Enlist one trustworthy student from each class to report their classmates' attendance.
This is, indeed, essentially the solution I had considered myself. I feel as though I still like it the best even after giving due consideration to your long list of ideas, which did include several ideas I had not thought of. (For instance, I really like the stamp idea; unfortunately our lectures are Saturday mornings at 10 a.m.) I like the cards because they penalize both late arrival and early departure. (Whereas putting the sign-up before the talk only reverses the problem.) And it makes it challenging to slip in the names of students who are not in attendance, because each student receives only one card.
Some issues and possible solutions, for further consideration:
And two things which are not problems individually, but are sort of tricky in combination:
After thinking about this problem a while, I thought of the following idea. Instead of making the cards unique every month, simply number the cards consecutively. When handing them out each month, take note of the number of the first card handed out and the last. Then if there are any suspicions of fraud, we can check quite simply that there are no duplicate or errant numbers on the cards we got back.
Possible solution: Hand out the cards as the students enter the building, rather than as they enter the lecture hall. (Easy in this case because the lectures are on a weekend and the building doors are locked except the one we open.)
I've thought of this solution, it requires coding and a somewhat elaborate technical setup, but also eliminates lots of waste, both in time and paper.
Have a webform / app where student can sign in with their name, school and teacher.
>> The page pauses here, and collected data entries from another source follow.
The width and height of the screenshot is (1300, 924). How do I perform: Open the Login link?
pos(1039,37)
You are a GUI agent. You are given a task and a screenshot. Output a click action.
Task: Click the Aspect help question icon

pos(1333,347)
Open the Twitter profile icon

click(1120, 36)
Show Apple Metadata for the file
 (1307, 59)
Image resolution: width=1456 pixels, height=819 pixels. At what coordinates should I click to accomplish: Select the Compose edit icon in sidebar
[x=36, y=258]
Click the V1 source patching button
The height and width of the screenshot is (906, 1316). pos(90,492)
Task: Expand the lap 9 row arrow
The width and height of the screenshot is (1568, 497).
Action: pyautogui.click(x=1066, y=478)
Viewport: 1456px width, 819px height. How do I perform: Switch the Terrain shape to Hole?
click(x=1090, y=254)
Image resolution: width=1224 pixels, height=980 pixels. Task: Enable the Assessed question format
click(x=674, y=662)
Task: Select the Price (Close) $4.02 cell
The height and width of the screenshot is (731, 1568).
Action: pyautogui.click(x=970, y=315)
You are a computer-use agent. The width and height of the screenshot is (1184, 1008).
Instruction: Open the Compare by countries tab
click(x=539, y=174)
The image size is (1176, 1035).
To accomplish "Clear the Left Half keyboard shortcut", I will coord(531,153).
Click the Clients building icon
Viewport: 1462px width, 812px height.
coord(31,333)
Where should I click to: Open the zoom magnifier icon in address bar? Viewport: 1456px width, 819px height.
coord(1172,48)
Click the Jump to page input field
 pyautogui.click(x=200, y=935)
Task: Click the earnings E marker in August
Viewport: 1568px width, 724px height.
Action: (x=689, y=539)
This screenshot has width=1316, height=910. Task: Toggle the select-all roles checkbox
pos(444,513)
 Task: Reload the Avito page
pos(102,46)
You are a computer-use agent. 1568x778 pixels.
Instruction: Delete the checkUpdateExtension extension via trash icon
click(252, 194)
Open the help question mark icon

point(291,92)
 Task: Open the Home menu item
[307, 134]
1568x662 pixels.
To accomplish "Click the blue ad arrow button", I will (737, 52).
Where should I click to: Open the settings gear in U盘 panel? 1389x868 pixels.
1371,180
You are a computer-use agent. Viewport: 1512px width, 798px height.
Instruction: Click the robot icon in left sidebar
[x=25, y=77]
Upon signing, the system gives the student a unique id.
Where the lecture is given, setup a free wifi from which students must log in with their unique id at the beginning and at the end of the lecture.
Attendance can then be checked in this way: students that attended are only those whose unique id is present at the beginning and at the end of the lecture, according to time stamps and wi-fi origin.
Students can still comunicate each other their unique id and forge their attendance, but you can setup incentives against cooperation: indeed, make credits transferable, so that if one student knows more than one id, s/he can rob other students and give the credits to him/her.
Log in on what? Many of our student attendees come from poor districts so I would hesitate to choose a solution that, for instance, assumes every student has a smartphone.
You could still provide a couple of laptops so they could login if they don't have a smartphone.